── Materials provided ──

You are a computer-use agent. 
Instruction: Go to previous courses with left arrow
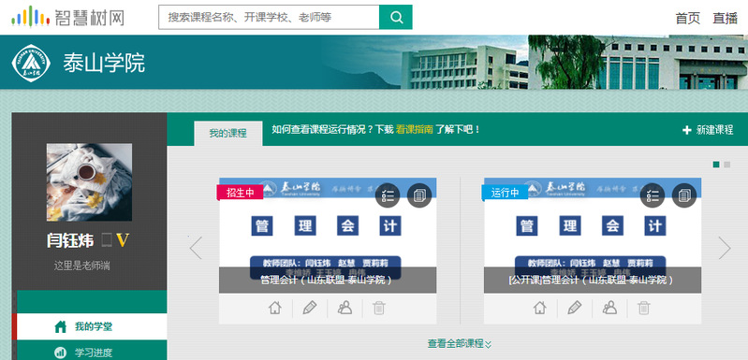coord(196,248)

───
── Materials provided ──

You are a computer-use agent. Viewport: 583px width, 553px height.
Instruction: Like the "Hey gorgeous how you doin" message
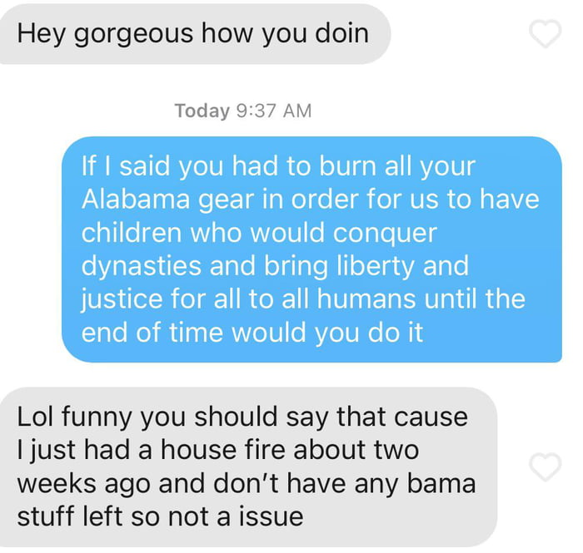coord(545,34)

───

[How to complete this task] Across the listing above, report every line where "computer" occurs.

[Answer space]
You are a computer-use agent. 
You are a computer-use agent. Viewport: 583px width, 553px height.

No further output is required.